Learning linear acyclic causal model including Gaussian noise using ancestral relationships
This work addresses a computational bottleneck in causal discovery for researchers and practitioners, but it is incremental as it builds on prior hybrid methods like PC-LiNGAM.
The paper tackles the problem of learning causal directed acyclic graphs (DAGs) from data, specifically for linear models with Gaussian noise, by proposing a new algorithm that reduces the factorial time complexity of the existing PC-LiNGAM method to a lower complexity, improving computational efficiency.

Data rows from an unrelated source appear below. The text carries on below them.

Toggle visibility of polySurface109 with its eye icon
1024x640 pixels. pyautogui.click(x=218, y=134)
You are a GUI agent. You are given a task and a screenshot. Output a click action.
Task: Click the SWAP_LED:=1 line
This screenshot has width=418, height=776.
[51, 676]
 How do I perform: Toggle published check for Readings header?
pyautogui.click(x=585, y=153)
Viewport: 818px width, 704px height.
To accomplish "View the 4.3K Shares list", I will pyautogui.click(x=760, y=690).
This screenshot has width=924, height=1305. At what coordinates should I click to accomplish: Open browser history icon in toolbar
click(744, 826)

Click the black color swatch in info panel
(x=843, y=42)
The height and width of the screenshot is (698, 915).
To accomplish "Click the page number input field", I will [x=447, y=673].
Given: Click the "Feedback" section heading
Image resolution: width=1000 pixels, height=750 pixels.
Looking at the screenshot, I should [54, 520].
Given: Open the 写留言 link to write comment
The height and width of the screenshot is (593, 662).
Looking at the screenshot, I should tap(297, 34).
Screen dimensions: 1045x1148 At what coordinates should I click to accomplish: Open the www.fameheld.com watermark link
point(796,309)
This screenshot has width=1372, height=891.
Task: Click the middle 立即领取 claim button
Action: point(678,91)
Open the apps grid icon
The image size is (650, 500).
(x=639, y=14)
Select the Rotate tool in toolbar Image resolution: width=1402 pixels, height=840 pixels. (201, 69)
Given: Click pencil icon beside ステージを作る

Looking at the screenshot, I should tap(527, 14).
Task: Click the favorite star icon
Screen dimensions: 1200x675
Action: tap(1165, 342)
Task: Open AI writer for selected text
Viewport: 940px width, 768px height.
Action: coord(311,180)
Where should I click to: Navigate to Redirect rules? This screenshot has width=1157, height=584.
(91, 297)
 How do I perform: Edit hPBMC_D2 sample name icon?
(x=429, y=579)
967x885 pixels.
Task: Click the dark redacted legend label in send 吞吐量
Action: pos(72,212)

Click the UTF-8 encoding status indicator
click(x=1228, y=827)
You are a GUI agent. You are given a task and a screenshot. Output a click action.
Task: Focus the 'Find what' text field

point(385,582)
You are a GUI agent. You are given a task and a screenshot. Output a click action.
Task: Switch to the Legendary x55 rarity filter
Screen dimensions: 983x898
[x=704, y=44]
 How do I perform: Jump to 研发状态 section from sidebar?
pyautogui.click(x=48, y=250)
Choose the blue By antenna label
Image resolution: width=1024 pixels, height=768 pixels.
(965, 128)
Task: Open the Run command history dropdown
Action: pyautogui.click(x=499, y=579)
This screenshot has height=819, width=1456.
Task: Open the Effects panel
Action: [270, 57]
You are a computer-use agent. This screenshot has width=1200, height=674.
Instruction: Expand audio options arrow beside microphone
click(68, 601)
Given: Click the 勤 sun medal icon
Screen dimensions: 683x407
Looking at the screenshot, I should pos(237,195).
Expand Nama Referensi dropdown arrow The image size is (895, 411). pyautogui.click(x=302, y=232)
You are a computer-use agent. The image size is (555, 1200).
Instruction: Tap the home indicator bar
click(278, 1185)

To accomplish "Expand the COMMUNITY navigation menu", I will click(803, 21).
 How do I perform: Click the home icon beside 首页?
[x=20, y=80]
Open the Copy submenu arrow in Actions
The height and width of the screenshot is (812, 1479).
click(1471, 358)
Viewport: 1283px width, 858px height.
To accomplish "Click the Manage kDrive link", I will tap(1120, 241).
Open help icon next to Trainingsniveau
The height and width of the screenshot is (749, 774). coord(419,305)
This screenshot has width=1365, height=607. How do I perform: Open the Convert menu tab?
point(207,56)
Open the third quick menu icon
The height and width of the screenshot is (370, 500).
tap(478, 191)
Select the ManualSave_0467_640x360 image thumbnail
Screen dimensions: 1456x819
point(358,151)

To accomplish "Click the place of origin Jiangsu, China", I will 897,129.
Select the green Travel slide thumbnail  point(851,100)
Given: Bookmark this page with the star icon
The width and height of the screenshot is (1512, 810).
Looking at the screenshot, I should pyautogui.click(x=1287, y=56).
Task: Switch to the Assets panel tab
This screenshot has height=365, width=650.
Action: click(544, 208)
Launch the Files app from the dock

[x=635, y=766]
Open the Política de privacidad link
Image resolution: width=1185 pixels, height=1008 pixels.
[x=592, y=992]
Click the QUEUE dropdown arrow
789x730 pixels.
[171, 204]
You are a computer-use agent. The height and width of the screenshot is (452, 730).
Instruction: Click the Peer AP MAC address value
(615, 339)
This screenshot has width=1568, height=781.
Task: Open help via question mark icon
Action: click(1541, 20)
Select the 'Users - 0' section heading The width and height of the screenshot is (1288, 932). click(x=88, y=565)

This paper discusses algorithms for learning causal DAGs. The PC algorithm makes no assumptions other than the faithfulness to the causal model and can identify only up to the Markov equivalence class. LiNGAM assumes linearity and continuous non-Gaussian disturbances for the causal model, and the causal DAG defining LiNGAM is shown to be fully identifiable. The PC-LiNGAM, a hybrid of the PC algorithm and LiNGAM, can identify up to the distribution-equivalence pattern of a linear causal model, even in the presence of Gaussian disturbances. However, in the worst case, the PC-LiNGAM has factorial time complexity for the number of variables. In this paper, we propose an algorithm for learning the distribution-equivalence patterns of a linear causal model with a lower time complexity than PC-LiNGAM, using the causal ancestor finding algorithm in Maeda and Shimizu, which is generalized to account for Gaussian disturbances.